Records from a collection:

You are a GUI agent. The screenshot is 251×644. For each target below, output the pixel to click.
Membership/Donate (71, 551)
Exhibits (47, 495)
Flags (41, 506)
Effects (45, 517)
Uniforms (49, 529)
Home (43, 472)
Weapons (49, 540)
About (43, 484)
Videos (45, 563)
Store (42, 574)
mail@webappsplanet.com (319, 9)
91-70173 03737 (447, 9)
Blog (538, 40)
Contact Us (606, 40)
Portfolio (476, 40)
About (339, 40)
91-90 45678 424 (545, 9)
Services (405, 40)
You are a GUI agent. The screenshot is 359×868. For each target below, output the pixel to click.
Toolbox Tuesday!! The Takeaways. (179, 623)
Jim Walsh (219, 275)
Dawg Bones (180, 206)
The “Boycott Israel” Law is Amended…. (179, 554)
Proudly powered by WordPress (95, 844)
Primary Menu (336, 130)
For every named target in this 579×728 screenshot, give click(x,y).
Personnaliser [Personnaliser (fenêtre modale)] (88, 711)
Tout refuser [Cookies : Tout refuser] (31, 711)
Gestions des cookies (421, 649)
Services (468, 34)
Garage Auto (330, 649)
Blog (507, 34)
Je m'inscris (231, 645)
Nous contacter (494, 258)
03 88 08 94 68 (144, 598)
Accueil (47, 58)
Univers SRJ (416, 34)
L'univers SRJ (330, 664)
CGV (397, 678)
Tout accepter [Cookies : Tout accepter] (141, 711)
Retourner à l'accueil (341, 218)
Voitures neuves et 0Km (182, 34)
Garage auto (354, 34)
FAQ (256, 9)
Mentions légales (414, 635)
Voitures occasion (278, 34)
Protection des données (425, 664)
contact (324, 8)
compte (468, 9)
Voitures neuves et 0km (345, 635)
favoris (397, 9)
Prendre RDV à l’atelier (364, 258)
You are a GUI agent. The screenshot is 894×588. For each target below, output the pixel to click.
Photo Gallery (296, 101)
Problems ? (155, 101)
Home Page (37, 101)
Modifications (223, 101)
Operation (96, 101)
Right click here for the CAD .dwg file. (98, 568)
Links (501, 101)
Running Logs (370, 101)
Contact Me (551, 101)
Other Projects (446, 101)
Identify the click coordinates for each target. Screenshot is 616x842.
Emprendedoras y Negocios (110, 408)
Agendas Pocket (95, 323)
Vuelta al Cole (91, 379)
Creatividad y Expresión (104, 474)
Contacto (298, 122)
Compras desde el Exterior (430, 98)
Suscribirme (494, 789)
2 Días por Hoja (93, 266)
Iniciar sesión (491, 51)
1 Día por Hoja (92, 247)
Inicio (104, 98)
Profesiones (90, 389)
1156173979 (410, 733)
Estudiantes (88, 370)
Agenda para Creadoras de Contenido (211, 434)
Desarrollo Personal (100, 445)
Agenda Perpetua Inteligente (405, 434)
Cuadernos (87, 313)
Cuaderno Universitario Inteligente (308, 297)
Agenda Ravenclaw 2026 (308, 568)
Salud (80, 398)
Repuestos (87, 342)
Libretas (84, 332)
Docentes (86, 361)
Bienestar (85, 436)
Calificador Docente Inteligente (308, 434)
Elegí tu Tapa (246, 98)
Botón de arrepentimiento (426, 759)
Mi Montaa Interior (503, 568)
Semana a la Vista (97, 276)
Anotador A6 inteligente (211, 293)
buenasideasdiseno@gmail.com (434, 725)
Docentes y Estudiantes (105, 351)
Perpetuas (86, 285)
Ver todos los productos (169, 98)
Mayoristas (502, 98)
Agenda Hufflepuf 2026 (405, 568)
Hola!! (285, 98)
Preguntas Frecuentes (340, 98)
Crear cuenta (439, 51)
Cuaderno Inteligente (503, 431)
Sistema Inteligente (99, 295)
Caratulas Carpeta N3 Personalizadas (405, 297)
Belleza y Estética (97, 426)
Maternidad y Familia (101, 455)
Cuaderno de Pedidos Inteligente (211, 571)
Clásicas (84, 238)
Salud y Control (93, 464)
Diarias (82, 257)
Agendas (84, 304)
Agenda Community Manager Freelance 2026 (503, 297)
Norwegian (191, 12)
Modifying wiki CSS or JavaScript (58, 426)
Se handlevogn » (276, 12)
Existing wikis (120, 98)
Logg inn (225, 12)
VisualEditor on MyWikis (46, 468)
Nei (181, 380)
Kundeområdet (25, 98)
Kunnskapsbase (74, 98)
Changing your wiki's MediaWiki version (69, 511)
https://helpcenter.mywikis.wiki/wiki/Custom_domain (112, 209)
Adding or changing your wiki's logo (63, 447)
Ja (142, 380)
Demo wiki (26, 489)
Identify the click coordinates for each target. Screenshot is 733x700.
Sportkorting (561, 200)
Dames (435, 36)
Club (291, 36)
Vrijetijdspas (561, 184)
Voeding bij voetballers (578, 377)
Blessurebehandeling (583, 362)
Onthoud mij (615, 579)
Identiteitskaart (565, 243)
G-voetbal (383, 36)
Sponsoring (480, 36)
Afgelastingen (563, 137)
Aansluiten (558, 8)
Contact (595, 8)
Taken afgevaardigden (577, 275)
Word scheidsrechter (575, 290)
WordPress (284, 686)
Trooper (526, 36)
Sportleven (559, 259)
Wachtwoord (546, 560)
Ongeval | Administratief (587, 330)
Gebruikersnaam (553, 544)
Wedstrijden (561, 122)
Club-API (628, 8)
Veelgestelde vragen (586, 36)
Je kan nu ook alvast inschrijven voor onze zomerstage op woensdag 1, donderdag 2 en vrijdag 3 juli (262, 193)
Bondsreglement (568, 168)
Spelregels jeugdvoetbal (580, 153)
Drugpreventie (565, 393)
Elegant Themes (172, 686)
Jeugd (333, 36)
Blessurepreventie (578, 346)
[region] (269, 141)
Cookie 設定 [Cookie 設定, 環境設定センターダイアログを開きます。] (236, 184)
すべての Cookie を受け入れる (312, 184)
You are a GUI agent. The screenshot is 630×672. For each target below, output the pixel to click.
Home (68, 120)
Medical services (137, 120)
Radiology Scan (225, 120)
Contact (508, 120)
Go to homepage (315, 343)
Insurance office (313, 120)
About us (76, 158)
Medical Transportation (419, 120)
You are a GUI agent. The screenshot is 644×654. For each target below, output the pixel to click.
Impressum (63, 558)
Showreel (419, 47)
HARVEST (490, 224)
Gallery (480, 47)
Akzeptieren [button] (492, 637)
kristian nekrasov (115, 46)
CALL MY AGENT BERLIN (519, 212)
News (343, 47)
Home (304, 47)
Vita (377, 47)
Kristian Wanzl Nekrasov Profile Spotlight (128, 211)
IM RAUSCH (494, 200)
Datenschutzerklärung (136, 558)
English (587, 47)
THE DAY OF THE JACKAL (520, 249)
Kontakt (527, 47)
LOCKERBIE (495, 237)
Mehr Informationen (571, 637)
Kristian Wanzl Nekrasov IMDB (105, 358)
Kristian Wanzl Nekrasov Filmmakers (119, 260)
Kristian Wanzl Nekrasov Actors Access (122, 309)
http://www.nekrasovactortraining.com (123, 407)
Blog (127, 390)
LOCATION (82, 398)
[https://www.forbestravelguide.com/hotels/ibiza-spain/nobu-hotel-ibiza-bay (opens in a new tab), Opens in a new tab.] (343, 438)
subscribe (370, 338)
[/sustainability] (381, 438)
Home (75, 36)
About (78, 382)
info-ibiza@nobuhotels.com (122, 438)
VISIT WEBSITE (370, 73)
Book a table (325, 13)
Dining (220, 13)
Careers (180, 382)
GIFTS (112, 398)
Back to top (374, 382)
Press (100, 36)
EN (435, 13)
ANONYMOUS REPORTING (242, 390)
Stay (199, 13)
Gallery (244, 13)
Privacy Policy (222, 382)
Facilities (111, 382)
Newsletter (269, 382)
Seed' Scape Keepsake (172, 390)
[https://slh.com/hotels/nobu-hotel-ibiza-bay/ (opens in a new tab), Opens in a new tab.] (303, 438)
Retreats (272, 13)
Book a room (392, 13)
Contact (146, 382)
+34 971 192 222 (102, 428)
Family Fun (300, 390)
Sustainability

WHAT THIS TASK INVOLVES:
Copy out, without any change, the lines of the records from the one containing "Press (100, 36)" through the final line, including both ends.

SOLUTION BELOW:
Press (100, 36)
EN (435, 13)
ANONYMOUS REPORTING (242, 390)
Stay (199, 13)
Gallery (244, 13)
Privacy Policy (222, 382)
Facilities (111, 382)
Newsletter (269, 382)
Seed' Scape Keepsake (172, 390)
[https://slh.com/hotels/nobu-hotel-ibiza-bay/ (opens in a new tab), Opens in a new tab.] (303, 438)
Retreats (272, 13)
Book a room (392, 13)
Contact (146, 382)
+34 971 192 222 (102, 428)
Family Fun (300, 390)
Sustainability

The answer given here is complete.